Some Democrats are trying to put a smiley face on this sad bill; by passing it, they say in their talking points, they’re taking a “first step into the sunshine.” But that omits the fact that a judge, the state attorney general and many citizens have told them one step isn’t good enough; they need to walk fully in the sunlight.
Why not return to Olympia next year with a bill that addresses their privacy and records-management concerns, but under the illumination of a full public process? Or why not let their appeal play out in court? What’s the rush?
If any bright side can be found in Friday’s floor action, it’s that District 40’s Sen. Kevin Ranker voted against the bill.

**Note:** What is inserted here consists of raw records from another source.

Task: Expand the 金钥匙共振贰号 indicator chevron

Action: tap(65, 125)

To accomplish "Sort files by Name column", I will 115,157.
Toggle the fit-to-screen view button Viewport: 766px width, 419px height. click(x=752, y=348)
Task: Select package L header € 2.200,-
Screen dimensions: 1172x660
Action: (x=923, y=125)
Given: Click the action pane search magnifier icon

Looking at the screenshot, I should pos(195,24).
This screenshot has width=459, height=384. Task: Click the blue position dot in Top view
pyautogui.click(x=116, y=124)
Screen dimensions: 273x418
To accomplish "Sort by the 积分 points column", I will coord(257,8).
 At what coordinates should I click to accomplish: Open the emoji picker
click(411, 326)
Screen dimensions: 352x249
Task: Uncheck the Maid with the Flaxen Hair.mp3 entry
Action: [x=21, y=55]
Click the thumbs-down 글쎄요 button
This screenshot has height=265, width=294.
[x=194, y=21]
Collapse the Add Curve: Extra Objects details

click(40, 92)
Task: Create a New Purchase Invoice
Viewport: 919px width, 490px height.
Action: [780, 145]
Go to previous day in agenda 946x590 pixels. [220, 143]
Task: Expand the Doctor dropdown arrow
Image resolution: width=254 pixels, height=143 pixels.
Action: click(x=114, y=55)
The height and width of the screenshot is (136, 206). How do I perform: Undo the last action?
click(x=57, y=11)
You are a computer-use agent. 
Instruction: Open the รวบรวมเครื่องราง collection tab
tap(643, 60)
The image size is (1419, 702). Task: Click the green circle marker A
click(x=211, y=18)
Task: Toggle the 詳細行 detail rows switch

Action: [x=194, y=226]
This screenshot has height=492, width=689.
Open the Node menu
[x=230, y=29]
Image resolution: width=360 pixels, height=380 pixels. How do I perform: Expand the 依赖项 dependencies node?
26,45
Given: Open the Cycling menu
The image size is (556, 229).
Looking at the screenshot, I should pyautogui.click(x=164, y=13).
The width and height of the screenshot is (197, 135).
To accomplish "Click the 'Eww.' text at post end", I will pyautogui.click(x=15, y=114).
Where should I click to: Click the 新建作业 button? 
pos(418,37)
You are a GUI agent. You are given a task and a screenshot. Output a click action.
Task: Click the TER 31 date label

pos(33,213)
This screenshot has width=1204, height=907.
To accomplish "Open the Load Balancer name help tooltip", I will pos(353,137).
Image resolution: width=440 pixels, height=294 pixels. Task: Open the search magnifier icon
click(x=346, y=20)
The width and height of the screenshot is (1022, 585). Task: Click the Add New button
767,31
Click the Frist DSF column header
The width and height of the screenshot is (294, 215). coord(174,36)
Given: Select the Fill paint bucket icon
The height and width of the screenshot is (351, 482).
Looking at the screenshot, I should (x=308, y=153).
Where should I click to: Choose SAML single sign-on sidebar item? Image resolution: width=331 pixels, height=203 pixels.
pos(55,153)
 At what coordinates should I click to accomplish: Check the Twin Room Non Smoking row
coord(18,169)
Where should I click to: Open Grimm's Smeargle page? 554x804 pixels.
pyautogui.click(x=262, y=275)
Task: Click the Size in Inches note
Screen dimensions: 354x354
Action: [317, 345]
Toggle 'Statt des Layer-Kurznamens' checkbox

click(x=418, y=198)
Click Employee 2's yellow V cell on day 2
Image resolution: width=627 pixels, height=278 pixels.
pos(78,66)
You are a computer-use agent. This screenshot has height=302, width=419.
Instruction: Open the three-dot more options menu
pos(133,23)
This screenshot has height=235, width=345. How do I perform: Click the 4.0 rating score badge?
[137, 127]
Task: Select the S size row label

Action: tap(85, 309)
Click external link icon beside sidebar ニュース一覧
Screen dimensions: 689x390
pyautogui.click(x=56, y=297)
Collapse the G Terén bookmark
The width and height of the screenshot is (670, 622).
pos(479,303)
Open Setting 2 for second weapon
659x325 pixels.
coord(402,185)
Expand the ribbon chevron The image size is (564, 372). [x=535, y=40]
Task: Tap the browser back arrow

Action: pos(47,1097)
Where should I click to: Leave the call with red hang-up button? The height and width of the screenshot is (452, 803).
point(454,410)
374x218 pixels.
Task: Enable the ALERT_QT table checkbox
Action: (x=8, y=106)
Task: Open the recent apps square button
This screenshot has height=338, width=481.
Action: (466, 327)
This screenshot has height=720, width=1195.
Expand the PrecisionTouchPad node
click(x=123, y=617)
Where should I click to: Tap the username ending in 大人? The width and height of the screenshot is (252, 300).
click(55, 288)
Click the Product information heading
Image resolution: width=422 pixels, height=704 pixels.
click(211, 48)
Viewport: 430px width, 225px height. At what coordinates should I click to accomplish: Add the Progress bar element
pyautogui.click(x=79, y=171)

Rep. Melanie Stambaugh, R-Puyallup, summed up the resistance well. She released a statement showing wisdom from the youngest member of the Legislature (and the candor of an elected official who’s not running for reelection).
“I am deeply disappointed in the Legislature’s blatant disregard for transparency in the legislative process,” Stambaugh wrote. “This is a time where the legislature should come together to make government more transparent, not less. The very process utilized to craft and pass this bill violates the public trust.”
That Sen. Doug Ericksen, Rep. Luanne Van Werven and Rep. Vincent Buys in the 42nd District and Rep. Kristine Lytton and Rep. Jeff Morris in the 40th District voted against openness should be remembered by citizens come election time. Voters should use their ballots to remind lawmakers that they are not above the law.
Some of the “yes” voters say they will exceed the bill’s requirements and release more records than they have to. We’ll be sure to test that pledge, in the unfortunate event this stinker becomes law.
Inslee would do well to recall one of the vetoes he issued last year; he rejected a tax break for manufacturers partly because he didn’t like the way it was jammed through late in the session.
Such a significant change, he said, “should be considered in a thoughtful, transparent process that incorporates public input.”
The governor could echo those words in his veto message for SB6617. He should do all he can to squelch this insidious plan firmly and quickly.